The kind of pandemic you’ve been through isn’t only a matter of health. It affects employment too, both current and future job prospects.
Its primary impact on the labour market has been the bifurcation between those whose work was secure and those who have seen their livelihoods disappear.
According to Eurofound, the European Foundation for the Improvement of Living and Working Conditions, workers with precarious employment conditions have been particularly exposed to job losses.
In particular, the pandemic hit service sectors that involve a high degree of social contact, many of which employ more women than men and where average pay tends to be low, resulting in what it calls a “sharp contraction” for women in lower-paid employment.
Higher-paid service workers have fared better. What the think tank terms the “shelter of telework” has been an important part of this resilience, but again access to this shelter is very much task-dependent. Computer-facing, knowledge-based work can shift into the home, but much in-person service work is still difficult to perform at a distance or virtually, it points out.
The divide “made stark during the crisis, but likely to persist beyond it, is that between ‘remotes’, whose work lends itself to telework, and the remainder, including many ‘essentials’, for whom telework is largely not an option, Eurofound says, pointing out that young people experienced the sharpest decline in employment.
The need to avoid another lost generation of young people must be a priority for policymakers when designing active labour market policies to mitigate the fallout from the crisis, it warns.
That doesn’t just mean helping unemployed people back to work, increasingly it means protecting those in employment too.
Training
The Further Education and Training (FET) sector is working hard to support employees and businesses struggling to adapt to what Mary Lyons, director of enterprise employee and skills at SOLAS, which funds the sector, calls “the new paradigm”.
It is engaging with the FET sector at a local level to offer both blended and online learning opportunities to help.
“Our focus is on developing more agile learning opportunities for people who need to upskill or reskill,” she explains. For example, more than 9,500 employees participated in its Skills to Advance training initiative, aimed at developing the skills of people in employment, last year; a number set to rise this year.

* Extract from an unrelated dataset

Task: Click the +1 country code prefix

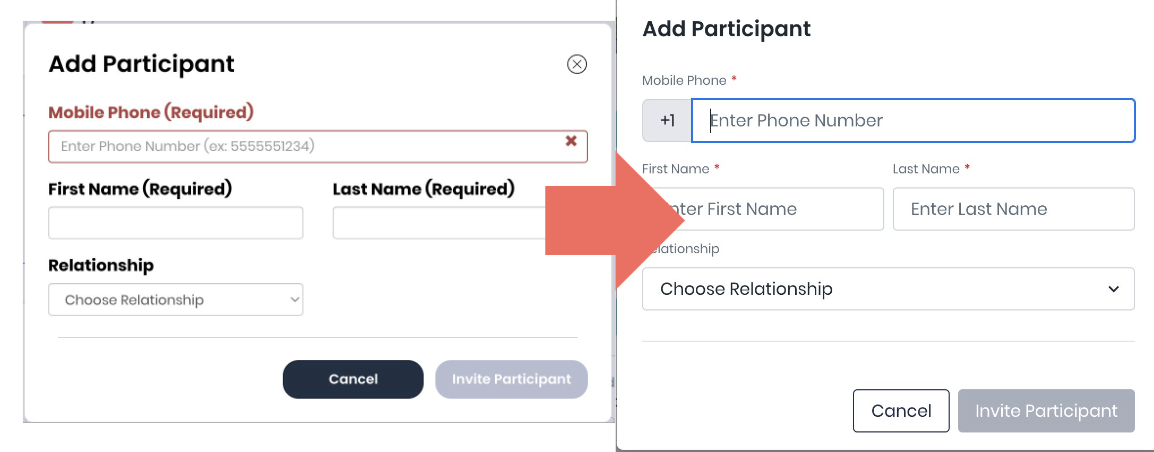Action: [667, 120]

The training programme is being rolled out by the country’s 16 Education and Training Boards (ETBs). In particular it targets skills development for employees in lower skilled work who typically need more opportunities to advance in their working lives and careers, if they are to sustain their employment, to avoid displacement and to avail of emerging job opportunities. These are traditionally the workers in who employers are least likely to invest training, she points out.
SMEs in particular stand to benefit from the ETB’s assistance in identifying skill needs and gaps. Research shows a 1 per cent increase in training days leads to a 3 per cent increase in productivity.
Yet individuals and companies are often not aware of the highly subsidised, flexible training opportunities available to address skills needs which enhance employability and business growth, she points out.
SOLAS has also thrown open the doors of its eCollege service to all, whether employed or unemployed. The courses it offers, and the predominant weighting it gives to tech training, from programming to data science and data centres, gives a clear indication where the agency believes the most opportunities now lie.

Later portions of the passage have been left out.